Republicans started their election year focused on “Obamacare,” but national security is now “popping” as an issue, said Rep. Greg Walden (R) of Oregon at a Monitor breakfast.
“Americans feel pretty insecure about what’s happening in the world and at home,” said the chairman of the National Republican Congressional Committee, who is in charge of winning more seats for the GOP-controlled House. The sense that things are “out of control” – reflected in the president’s low approval ratings – gives Republicans the opportunity to pick up 10 or 11 more seats, Representative Walden said.
Playing on the national security theme, the NRCC on Friday released four video ads that painted Democratic opponents as weak on terrorism and border security. The Affordable Care Act is “still a big issue” outside of Washington, and the GOP is emphasizing it in ads, Walden said, but a summer in which migrant children flooded the southern border and videotapes of American journalists being beheaded by the Islamic State terrorist group have spiked as issues, he said.
He said he didn’t know whether national security would eclipse jobs and the weak economic recovery as a top concern for voters but they have contributed to the president’s low approval ratings, which act as a headwind against Democrats.

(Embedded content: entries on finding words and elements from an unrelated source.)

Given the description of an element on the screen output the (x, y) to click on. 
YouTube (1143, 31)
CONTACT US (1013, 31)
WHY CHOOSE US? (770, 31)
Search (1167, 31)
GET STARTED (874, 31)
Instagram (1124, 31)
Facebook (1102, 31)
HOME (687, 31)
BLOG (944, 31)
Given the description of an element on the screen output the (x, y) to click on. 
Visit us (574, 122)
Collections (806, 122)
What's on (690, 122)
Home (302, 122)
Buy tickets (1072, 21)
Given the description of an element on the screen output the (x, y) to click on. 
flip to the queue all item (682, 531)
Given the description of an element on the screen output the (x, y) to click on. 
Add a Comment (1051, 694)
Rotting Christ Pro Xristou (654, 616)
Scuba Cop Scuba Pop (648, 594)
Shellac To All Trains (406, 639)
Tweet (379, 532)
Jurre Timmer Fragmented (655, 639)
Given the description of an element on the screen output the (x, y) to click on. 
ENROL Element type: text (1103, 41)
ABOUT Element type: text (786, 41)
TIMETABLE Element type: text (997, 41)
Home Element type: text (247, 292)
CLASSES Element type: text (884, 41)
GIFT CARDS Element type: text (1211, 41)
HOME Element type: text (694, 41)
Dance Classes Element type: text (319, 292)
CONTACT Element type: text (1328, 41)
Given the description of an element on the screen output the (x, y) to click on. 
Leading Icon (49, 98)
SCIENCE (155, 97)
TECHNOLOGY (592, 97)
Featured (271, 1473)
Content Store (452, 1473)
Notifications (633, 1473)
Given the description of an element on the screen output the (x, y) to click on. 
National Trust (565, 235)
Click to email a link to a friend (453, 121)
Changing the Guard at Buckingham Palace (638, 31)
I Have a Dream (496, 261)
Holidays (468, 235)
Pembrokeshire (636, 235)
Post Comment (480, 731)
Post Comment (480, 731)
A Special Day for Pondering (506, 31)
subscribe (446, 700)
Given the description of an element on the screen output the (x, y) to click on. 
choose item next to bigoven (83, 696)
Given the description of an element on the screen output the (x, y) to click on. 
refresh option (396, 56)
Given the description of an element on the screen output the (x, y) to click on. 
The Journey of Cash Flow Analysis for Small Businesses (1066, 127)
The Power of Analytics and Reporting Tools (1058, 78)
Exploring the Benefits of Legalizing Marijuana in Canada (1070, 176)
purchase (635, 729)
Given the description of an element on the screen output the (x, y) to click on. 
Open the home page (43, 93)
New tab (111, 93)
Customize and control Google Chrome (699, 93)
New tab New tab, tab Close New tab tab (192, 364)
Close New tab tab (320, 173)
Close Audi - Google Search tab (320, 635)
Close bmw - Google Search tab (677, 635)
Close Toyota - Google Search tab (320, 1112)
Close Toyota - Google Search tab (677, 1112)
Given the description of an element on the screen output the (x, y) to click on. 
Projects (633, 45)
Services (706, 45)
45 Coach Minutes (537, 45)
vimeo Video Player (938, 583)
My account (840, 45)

Even the Democrats’ superior cash position can’t make up for those winds, he said.
“There’s not much you can do to overcome that,” he said, recalling the midterm elections of 2006, when Democrats swept Congress in a referendum against George W. Bush’s handling of the Iraq war and hurricane Katrina.
He said that winning 245 GOP seats in the House (that would be a gain of 11 seats) is “an achievable goal,” and pointed to California as a state ripe for gains. The independent Cook Political Report is more circumspect, saying the gains could be anywhere from 2 seats to 12.
But Walden, who relishes his job traveling the country on behalf of candidates, said that he’s seeing a “measured shift” toward Republicans in virtually every poll he’s seen. Reaching the GOP goal would further strengthen the Republicans’ hands in the House – already strong because of redistricting after 2010 – and put them in a strong position for 2016.
Anticipating that the Senate will also flip to GOP control, Walden said that the Republicans in both chambers are working together “behind the scenes” on a governing agenda and timeline for after the election.